• _Dataset excerpts_
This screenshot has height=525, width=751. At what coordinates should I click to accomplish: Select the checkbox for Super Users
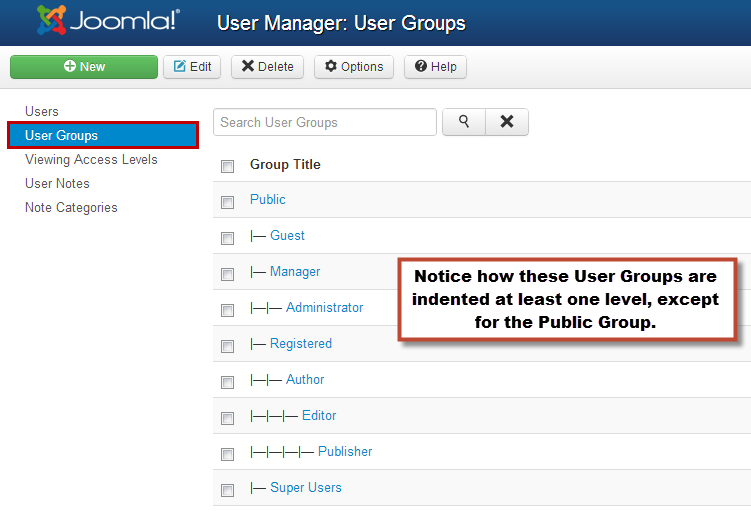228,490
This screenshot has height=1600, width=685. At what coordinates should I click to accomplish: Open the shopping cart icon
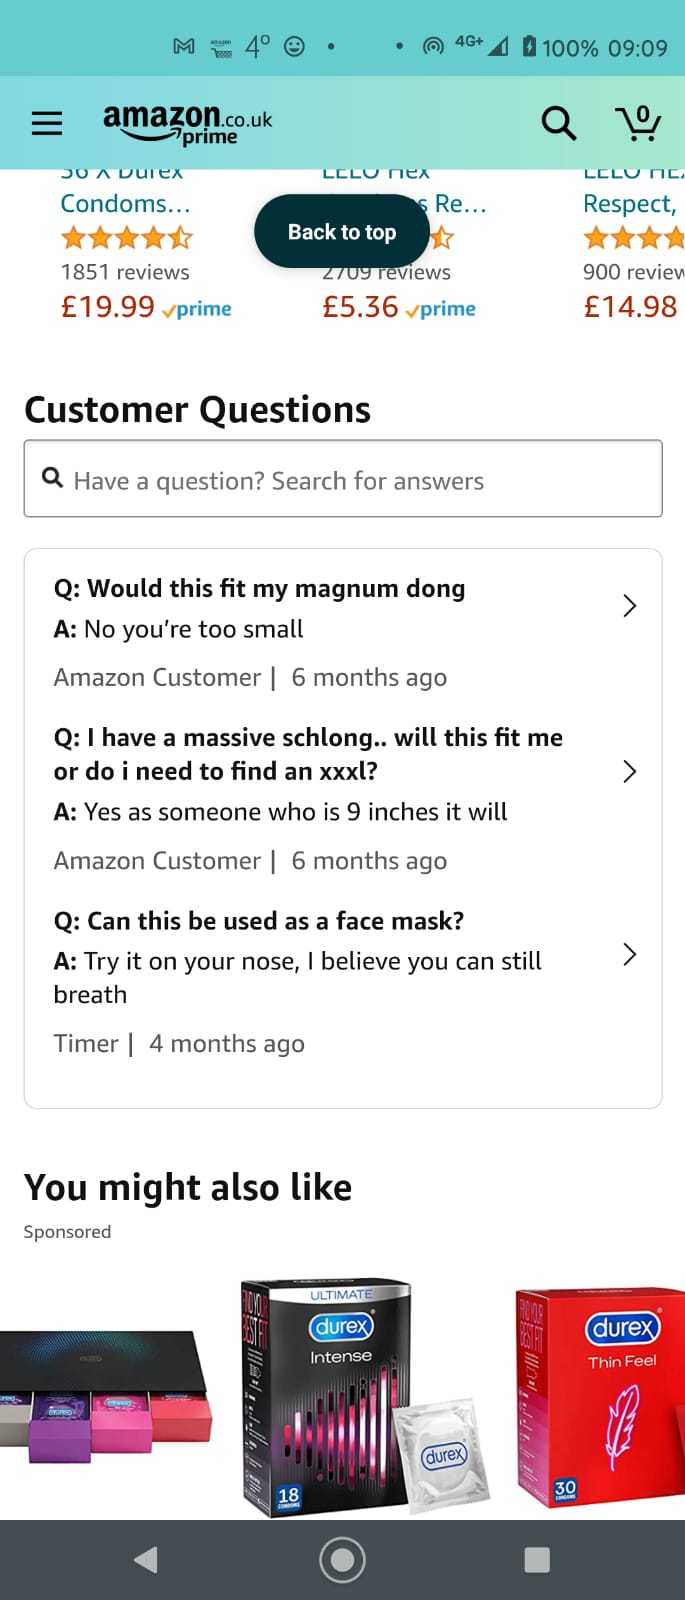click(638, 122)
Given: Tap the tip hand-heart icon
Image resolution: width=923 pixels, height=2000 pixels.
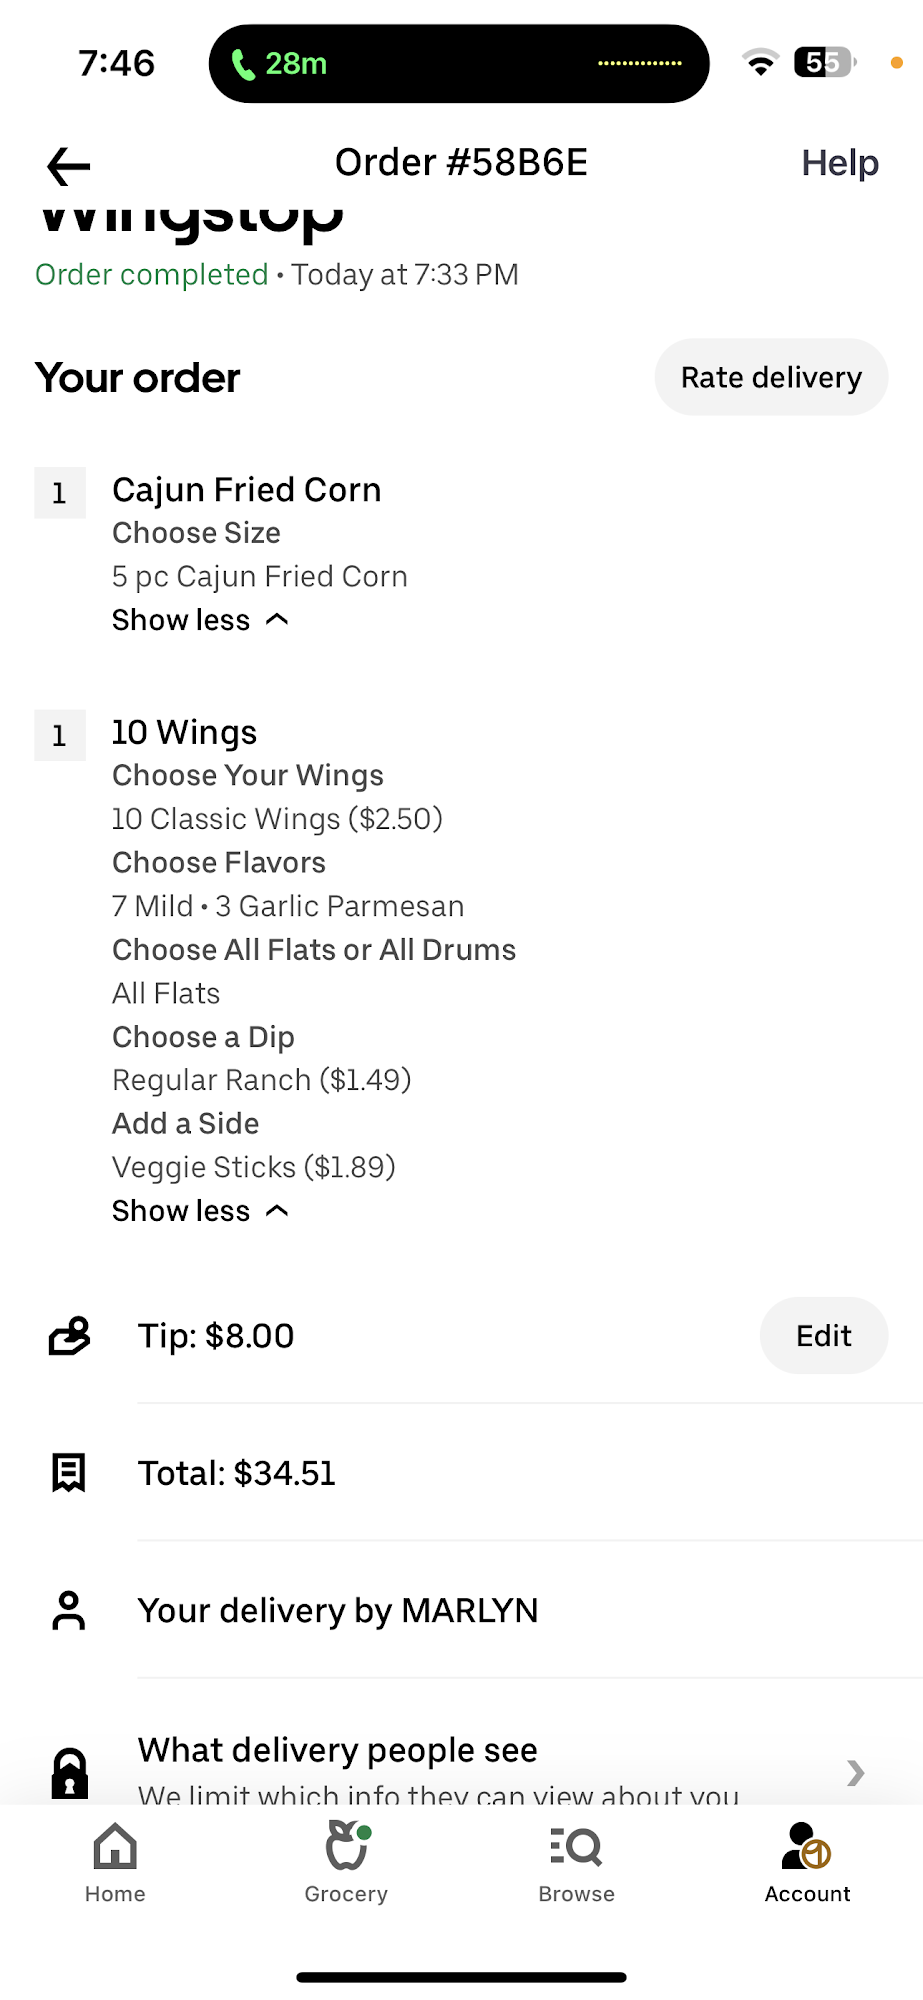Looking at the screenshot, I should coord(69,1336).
--
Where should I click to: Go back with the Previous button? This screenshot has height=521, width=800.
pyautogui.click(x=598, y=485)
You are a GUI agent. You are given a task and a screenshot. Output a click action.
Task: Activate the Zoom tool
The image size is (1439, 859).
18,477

• _Stated problem_
Update the entries between the lines holding "This screenshot has height=525, width=751." and "Looking at the", inclusive, so that "shopping cart" becomes "basket" and nothing else changes. Leave the pictures out of your answer.

• _Completed exercise_
This screenshot has height=525, width=751. At what coordinates should I click to accomplish: Select the checkbox for Super Users
228,490
This screenshot has height=1600, width=685. At what coordinates should I click to accomplish: Open the basket icon
click(638, 122)
Given: Tap the tip hand-heart icon
Image resolution: width=923 pixels, height=2000 pixels.
Looking at the screenshot, I should coord(69,1336).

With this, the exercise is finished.